We have a technique named **"Path compression"**, which burns this time to $O(logN)$ on average. Note the term **on average**. 

The idea of the Path compression is: **It re-connects every vertex to the root vertex directly rather than by a path**.

Image

How can we do it? It is easy, we just need a little modification in $Find(X)$.
```
FIND(x)
	if x == x.parent
		return x
	else 
		x.parent = FIND(x.parent);
		return x.parent
```
So every time we run this function, it will re-connect every vertex on the path to the root, directly to root.

---
### Quiz Time

Can you write the iterative version of the above $FIND(X)$ function with path compression?

Answer:
```
FIND(x)
	y = x

	while y != y.parent
		y = y.parent
	
	while x != x.parent
		z = x.parent;
		x.parent = y
		x = z
		
```
----

**Implementation in C++**
```c++
// Iterative Implementation
int Find(x)
{
	int y = x;
	while(y != parent[y])
		y = parent[y];
	
	int parent;
	
	while(x != parent[x])
	{
		parent = parent[x];
		parent[x] = y;
		x = parent;
	}
	
	return x;
}

// Recursive implementation
int Find(x)
{
	if(x == parent[x])
		return x;
	else
		return parent[x] = Find(parent[x]);
}
```

## Operation Union
$Union(X,Y)$ operation first of all finds root element of both the disjoint sets containing X and Y respectively. Then it connects the root element of one of the disjoint set to the another.

Well, how do we decide which root will connet to which? If we do it randomly then it may increase the tree height up to O(N), which means that the next $Find(x)$ operation will take O(N) time.
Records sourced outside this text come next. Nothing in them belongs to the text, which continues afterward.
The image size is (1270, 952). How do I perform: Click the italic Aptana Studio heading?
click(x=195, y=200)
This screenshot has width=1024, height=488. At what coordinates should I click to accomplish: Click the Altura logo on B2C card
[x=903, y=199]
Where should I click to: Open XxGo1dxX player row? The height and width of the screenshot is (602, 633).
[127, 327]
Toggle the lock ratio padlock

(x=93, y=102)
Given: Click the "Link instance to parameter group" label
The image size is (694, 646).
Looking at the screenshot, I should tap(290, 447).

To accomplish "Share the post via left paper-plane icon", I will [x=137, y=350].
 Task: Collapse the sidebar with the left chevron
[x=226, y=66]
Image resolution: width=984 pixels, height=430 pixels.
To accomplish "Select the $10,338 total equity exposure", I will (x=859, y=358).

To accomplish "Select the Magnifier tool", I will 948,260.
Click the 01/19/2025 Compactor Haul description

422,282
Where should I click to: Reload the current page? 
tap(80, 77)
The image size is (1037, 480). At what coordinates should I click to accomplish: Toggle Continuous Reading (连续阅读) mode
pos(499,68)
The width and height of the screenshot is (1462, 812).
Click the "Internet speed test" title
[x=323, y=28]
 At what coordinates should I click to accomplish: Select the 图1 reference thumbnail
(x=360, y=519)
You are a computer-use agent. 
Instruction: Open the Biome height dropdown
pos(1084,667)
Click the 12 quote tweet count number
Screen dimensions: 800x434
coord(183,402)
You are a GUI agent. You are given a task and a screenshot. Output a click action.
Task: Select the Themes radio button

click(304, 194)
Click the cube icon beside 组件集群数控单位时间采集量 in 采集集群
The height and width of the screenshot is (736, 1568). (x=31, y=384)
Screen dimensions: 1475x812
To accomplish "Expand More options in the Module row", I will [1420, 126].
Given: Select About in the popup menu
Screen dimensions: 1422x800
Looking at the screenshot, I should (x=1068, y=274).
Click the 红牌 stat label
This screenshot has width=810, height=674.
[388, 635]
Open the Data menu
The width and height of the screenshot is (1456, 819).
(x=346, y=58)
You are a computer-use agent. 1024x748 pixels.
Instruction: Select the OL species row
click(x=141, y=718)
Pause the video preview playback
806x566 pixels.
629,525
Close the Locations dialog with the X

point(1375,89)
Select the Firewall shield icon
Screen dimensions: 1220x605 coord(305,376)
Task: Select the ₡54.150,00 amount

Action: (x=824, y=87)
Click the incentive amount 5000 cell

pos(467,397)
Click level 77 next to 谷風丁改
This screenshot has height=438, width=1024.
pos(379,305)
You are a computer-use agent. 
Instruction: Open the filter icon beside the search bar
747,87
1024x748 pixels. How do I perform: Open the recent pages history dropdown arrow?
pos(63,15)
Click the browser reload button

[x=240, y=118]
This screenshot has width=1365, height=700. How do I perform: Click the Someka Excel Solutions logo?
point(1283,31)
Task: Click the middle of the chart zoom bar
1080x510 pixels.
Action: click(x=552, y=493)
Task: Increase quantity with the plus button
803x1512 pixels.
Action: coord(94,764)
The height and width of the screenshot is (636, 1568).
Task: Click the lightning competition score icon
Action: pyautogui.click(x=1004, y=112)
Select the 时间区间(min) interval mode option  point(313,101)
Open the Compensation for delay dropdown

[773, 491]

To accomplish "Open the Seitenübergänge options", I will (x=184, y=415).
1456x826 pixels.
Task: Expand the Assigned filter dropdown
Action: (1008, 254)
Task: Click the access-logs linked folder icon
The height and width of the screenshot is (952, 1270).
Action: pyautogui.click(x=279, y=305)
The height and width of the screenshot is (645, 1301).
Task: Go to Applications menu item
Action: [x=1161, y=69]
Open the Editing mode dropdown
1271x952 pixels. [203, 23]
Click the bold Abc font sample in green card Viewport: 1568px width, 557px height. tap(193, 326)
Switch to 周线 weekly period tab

Can we do better?

Yes, we have two standard techniques: **By size and By rank**.

### By Size
Union by size technique decides it based on the sizes of the sets. Everytime, the smaller size set is attatched to the larger size set.

```
UNION(X,Y)
	Rx = FIND(X), Ry = FIND(Y)

	if Rx == Ry
		return
	if Rx.size > Ry.size
		Ry.parent = Rx
		Rx.size = Rx.size + Ry.size
	else 
		Rx.parent = Ry
		Ry.size = Ry.size + Rx.size
```

### By Rank
In Union by rank technique, shorter tree is attatched to taller tree. Initally rank of each disjoint set is zero. 

If both sets have same rank, then the resulting rank will be one greater. Otherwise the resulting rank will be larger of the two.

```
UNION(X,Y)
	Rx = FIND(X), Ry = FIND(Y)

	if Rx == Ry
		return
	if Rx.rank > Ry.rank
		Ry.parent = Rx
		if Rx.rank == Ry.rank
			Rx.rank = Rx.rank + 1
	else 
		Rx.parent = Ry
		if Rx.rank == Ry.rank
			Ry.rank = Ry.rank + 1
```

**Implementation in c++**
```c++
// By size
void union(int x,int y)
{
	int Rx = find(x), Ry = find(y);
	
	if(Rx == Ry)
		return;
		
	if(size[Ry] > size[Rx])
		swap(Rx,Ry);
	
	parent[Ry] = Rx;
	size[Rx] += size[Ry];
		
}

// By Rank
void union(int x,int y)
{
	int Rx = find(x), Ry = find(y);
	
	if(Rx == Ry)
		return;
		
	if(rank[Ry] > rank[Rx])
		swap(Rx,Ry);
	
	parent[Ry] = Rx;
	
	if(rank[Rx] == rank[Ry])
		rank[Rx] += 1;

}
```

**Time Complexity of Union**

 1. Without path compression: $O(N)$
 2. With path compression: $O(logN)$ on an average

## Applications of DSU

 1. To keep track of connected components in an undirected graph.
 2. In Kruskal's and Boruvka's algorithm to find minimum spanning tree.